On November 23, 1849, Parkman visited Webster in his office at Harvard to collect on his debt. The historian Simon Schama, in his book Dead Certainties: Unwarranted Speculations, theorizes that it infuriated Parkman to learn that Webster had pledged the same item of collateral to him and another friend,* the two argued, and… Parkman was never seen alive again.
Boston was abuzz with the case of the missing Brahmin. A week into the buzzing, the only witness to have seen Parkman enter Webster’s office, a Harvard janitor, decided to take matters into his own hands. He broke into Webster’s office and dug around until he found a deeply buried human pelvis and a couple of chunks of leg. (How, you ask, do you bury something in an office? You bury something in an office if it’s a crappy little suite in the basement of the medical college, just next door to the janitor’s crappy quarters. In ye crappie olde days, basements had, like, dirt floors or something. That’s how.) The janitor promptly reported his discovery and Webster was arrested.
Boston went into shock. The trial was a sensation, covered by the national and even international press,* and 60,000 spectators flocked to the courthouse. CSI fans will be pleased to note that this was the first trial in which forensic evidence was used to identify a victim: a dentist testified that he had made a piece of dental work that was found in the furnace in which Webster had incinerated most of the rest of Parkman.
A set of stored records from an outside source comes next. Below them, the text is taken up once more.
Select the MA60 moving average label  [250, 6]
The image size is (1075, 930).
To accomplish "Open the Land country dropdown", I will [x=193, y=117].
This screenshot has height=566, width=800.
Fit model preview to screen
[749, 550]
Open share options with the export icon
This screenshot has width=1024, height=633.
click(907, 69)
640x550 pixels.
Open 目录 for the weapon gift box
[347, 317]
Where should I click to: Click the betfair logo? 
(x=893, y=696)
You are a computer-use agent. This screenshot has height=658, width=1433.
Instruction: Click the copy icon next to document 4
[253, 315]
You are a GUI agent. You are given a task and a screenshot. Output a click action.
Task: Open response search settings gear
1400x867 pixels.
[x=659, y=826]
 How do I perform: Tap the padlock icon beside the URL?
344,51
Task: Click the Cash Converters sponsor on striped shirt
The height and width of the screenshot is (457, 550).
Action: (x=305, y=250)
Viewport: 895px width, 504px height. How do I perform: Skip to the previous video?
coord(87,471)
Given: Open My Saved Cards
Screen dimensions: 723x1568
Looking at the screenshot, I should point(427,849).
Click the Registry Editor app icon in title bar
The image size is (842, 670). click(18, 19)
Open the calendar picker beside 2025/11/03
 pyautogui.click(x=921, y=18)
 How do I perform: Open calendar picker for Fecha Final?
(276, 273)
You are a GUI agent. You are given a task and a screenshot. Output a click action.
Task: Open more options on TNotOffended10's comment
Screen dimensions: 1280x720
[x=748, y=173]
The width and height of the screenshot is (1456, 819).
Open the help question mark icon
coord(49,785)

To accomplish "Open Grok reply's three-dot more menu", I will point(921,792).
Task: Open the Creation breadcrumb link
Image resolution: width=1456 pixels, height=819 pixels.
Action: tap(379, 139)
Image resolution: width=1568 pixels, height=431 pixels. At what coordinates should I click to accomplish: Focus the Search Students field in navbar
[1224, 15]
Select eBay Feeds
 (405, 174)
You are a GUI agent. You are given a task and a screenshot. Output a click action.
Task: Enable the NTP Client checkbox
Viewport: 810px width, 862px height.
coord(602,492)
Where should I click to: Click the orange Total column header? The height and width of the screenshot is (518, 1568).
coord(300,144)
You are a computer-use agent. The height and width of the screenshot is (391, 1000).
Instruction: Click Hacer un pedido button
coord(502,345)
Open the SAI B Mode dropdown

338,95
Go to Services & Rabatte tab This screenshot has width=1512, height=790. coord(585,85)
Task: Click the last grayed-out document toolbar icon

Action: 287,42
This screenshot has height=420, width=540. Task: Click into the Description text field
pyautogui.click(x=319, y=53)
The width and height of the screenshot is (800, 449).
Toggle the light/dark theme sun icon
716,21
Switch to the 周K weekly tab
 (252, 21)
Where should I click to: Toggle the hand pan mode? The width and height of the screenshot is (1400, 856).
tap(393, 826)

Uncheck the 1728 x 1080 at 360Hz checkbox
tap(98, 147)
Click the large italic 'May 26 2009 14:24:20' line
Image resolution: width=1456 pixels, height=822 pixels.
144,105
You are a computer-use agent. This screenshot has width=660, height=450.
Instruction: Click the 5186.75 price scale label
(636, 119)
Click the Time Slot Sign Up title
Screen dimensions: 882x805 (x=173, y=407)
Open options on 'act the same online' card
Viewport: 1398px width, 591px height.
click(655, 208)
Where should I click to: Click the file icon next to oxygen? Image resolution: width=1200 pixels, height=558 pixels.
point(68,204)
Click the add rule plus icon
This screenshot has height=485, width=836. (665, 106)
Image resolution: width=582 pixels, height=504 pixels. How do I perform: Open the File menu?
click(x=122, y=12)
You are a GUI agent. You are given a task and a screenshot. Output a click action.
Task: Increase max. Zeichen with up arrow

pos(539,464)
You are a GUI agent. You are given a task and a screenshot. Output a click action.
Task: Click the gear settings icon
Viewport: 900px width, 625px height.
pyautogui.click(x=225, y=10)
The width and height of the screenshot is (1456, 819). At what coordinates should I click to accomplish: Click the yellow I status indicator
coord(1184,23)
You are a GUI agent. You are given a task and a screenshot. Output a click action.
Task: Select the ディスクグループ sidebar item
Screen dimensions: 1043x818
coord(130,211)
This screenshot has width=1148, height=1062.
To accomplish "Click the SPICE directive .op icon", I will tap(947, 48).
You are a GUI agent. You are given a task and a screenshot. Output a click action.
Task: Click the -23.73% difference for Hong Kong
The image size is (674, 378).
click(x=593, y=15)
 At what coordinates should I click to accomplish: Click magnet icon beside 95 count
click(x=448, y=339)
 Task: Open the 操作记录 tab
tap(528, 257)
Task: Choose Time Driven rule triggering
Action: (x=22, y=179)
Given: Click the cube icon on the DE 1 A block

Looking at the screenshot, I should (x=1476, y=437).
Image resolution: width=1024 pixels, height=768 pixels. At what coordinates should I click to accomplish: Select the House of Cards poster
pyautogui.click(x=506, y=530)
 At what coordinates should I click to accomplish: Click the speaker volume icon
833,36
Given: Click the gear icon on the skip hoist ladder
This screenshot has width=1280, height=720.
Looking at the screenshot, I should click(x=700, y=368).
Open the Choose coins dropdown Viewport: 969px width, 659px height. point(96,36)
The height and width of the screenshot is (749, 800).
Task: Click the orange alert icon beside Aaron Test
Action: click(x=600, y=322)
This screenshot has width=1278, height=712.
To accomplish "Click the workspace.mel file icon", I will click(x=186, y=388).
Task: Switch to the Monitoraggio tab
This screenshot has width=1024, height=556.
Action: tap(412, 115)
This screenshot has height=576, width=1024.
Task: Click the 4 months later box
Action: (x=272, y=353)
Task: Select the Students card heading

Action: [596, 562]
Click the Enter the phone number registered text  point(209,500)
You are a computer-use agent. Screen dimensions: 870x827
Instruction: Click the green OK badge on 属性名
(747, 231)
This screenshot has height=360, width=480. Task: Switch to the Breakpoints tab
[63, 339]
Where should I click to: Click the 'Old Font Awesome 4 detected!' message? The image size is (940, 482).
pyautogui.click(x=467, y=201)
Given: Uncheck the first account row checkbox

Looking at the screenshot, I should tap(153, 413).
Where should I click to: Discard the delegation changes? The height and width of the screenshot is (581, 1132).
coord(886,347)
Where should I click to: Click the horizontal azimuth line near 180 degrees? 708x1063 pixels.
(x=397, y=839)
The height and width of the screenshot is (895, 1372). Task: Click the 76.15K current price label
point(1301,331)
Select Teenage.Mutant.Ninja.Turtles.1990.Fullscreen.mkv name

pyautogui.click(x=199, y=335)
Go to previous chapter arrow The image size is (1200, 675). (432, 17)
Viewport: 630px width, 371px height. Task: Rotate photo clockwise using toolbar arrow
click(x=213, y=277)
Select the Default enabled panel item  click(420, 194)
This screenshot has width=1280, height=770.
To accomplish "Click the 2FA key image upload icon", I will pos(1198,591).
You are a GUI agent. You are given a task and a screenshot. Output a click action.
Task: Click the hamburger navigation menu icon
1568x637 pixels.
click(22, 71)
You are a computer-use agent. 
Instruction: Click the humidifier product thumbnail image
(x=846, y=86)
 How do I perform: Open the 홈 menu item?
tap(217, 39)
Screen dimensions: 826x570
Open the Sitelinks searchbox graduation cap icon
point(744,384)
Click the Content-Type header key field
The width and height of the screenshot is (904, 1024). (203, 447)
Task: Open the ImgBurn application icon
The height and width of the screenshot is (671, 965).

At first Webster proclaimed his innocence. In the face of the evidence, however, as well as a pitiful bid for clemency, he said it was self-defense: Parkman, his story went, had violently attacked him over the collateral screw-up, causing Webster to grab a stick and bat Parkman upside the head, killing him instantly. Then, out of “terrible and desperate necessity,” Webster had to dismember the corpse and yackety-yak-yak. If he’d set out to kill Parkman, he said, of course he wouldn’t have done it within the sacred precincts of Harvard. The jury was unsympathetic and sentenced him to death.
On August 30, 1850, Dr. John White Webster was—yes—hanged.